(Beginning of EXERCISE MATERIALS)

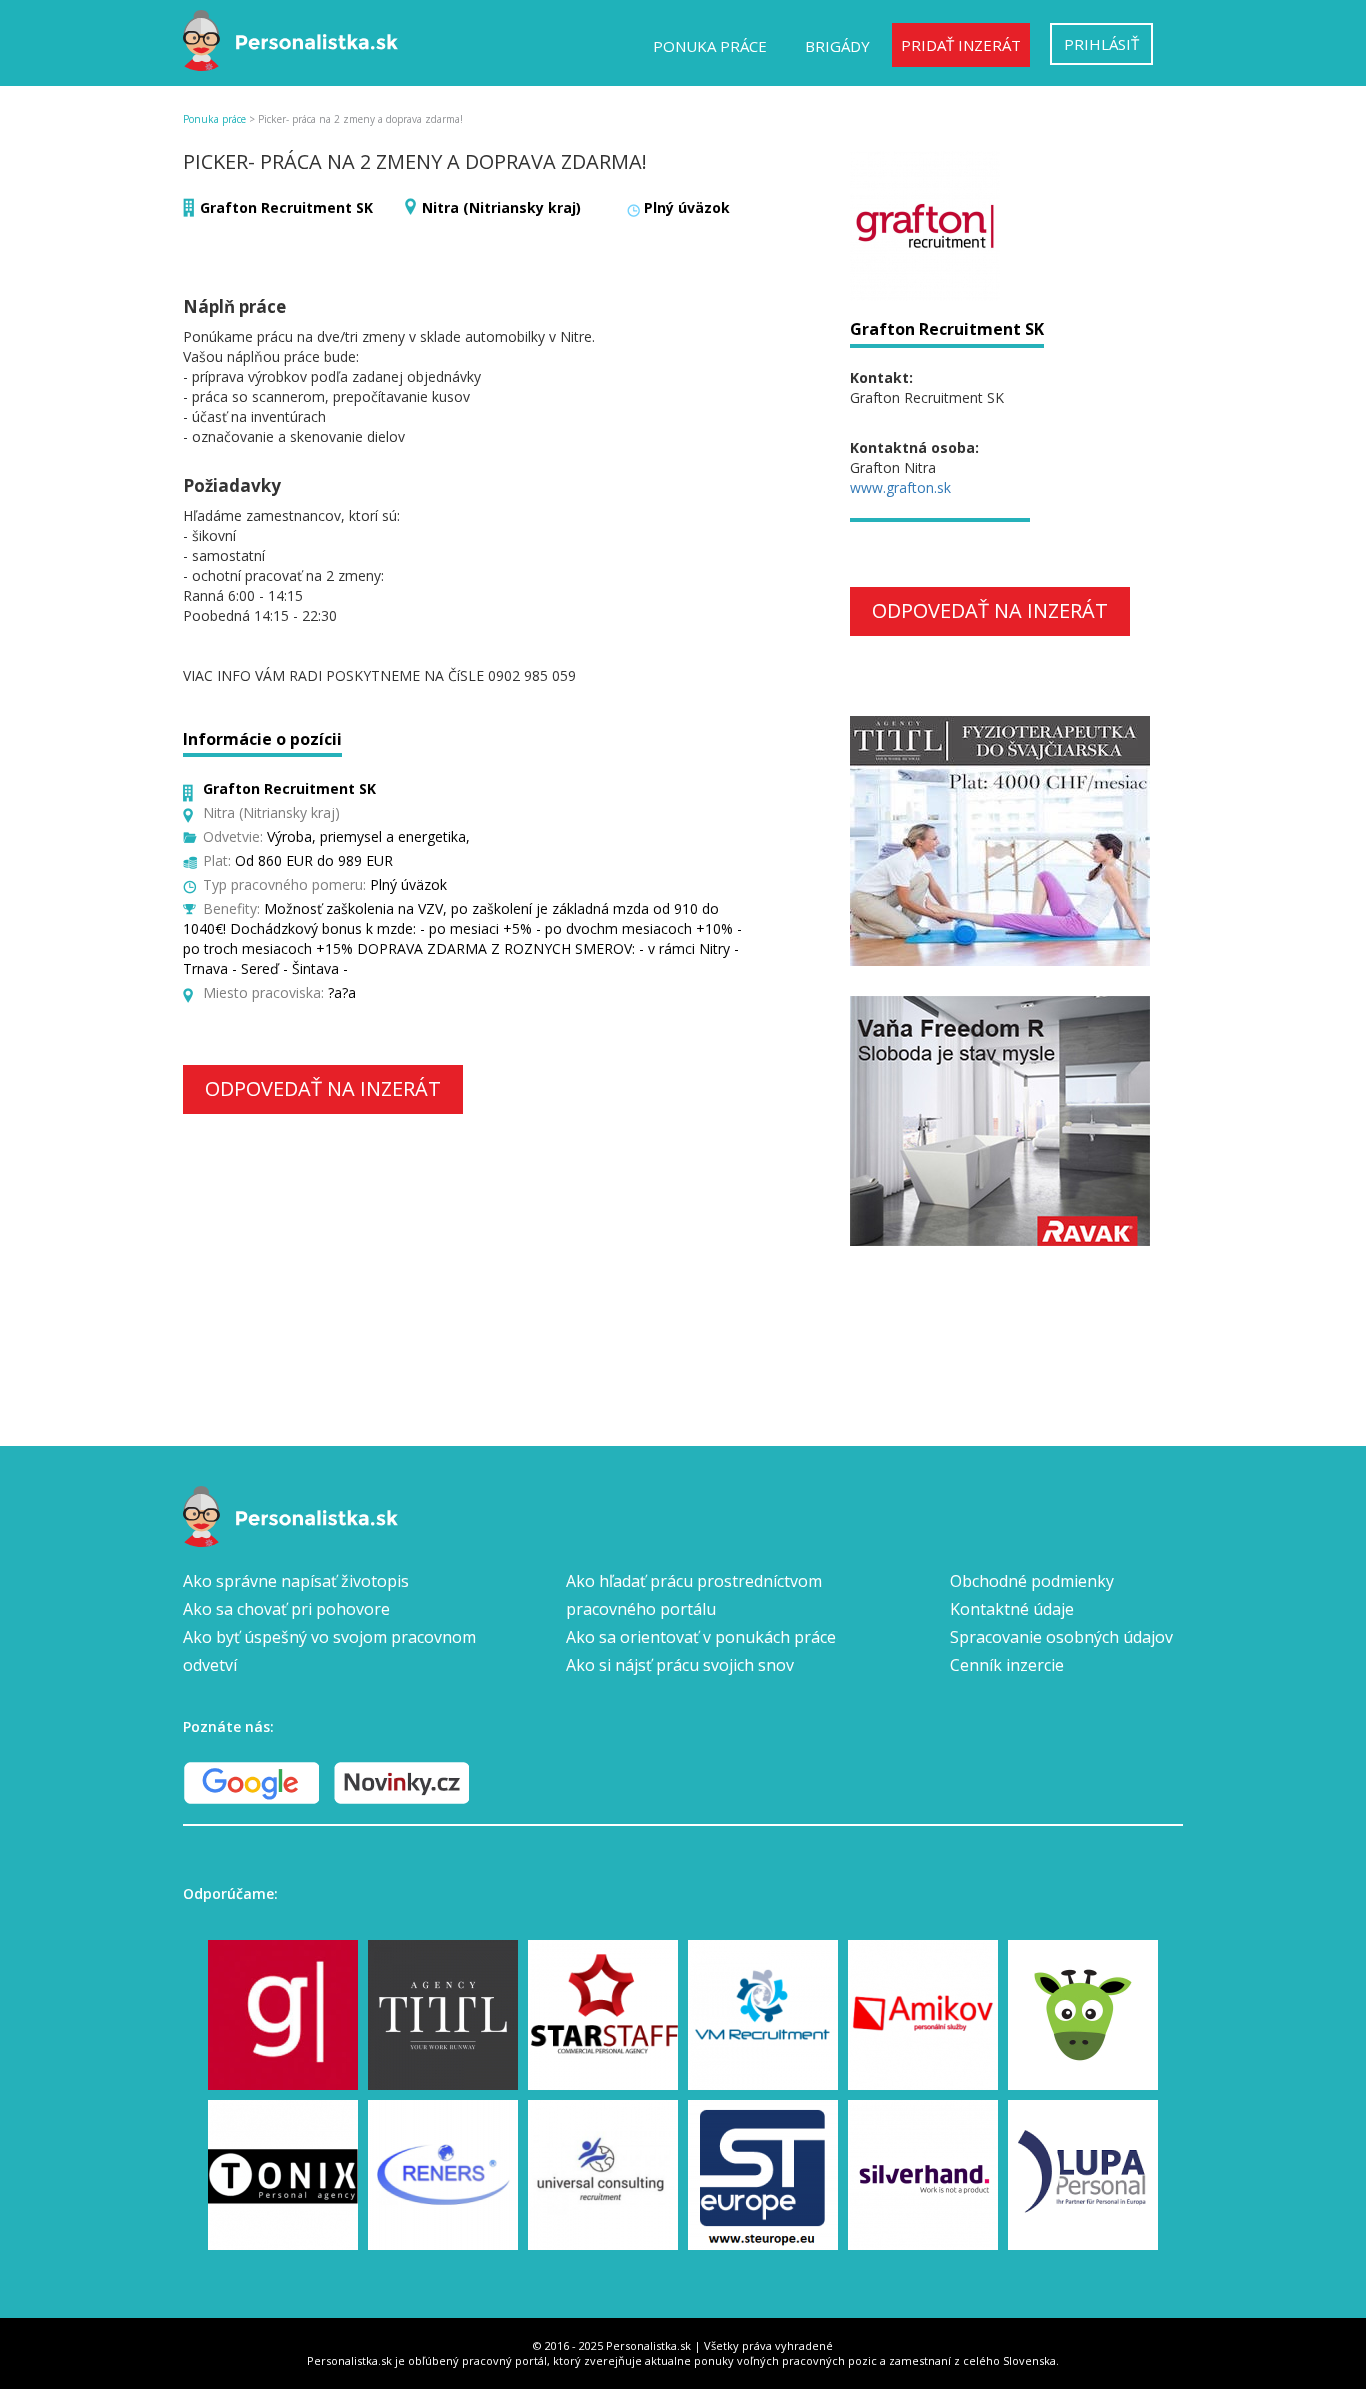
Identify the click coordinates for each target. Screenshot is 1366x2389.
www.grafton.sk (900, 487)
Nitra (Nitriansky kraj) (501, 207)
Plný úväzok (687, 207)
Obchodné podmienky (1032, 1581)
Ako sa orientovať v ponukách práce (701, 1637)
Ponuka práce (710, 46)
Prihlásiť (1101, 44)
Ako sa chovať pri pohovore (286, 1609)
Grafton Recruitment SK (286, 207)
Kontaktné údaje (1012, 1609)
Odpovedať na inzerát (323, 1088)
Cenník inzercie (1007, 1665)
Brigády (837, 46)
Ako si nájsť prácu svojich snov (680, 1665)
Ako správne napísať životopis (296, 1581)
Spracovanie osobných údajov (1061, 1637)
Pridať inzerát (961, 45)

(End of EXERCISE MATERIALS)

Write out each record exactly as shown, but not its pictures.

Identify the click coordinates for each target. Screenshot is 1366x2389.
www.grafton.sk (900, 487)
Nitra (Nitriansky kraj) (501, 207)
Plný úväzok (687, 207)
Obchodné podmienky (1032, 1581)
Ako sa orientovať v ponukách práce (701, 1637)
Ponuka práce (710, 46)
Prihlásiť (1101, 44)
Ako sa chovať pri pohovore (286, 1609)
Grafton Recruitment SK (286, 207)
Kontaktné údaje (1012, 1609)
Odpovedať na inzerát (323, 1088)
Cenník inzercie (1007, 1665)
Brigády (837, 46)
Ako si nájsť prácu svojich snov (680, 1665)
Ako správne napísať životopis (296, 1581)
Spracovanie osobných údajov (1061, 1637)
Pridať inzerát (961, 45)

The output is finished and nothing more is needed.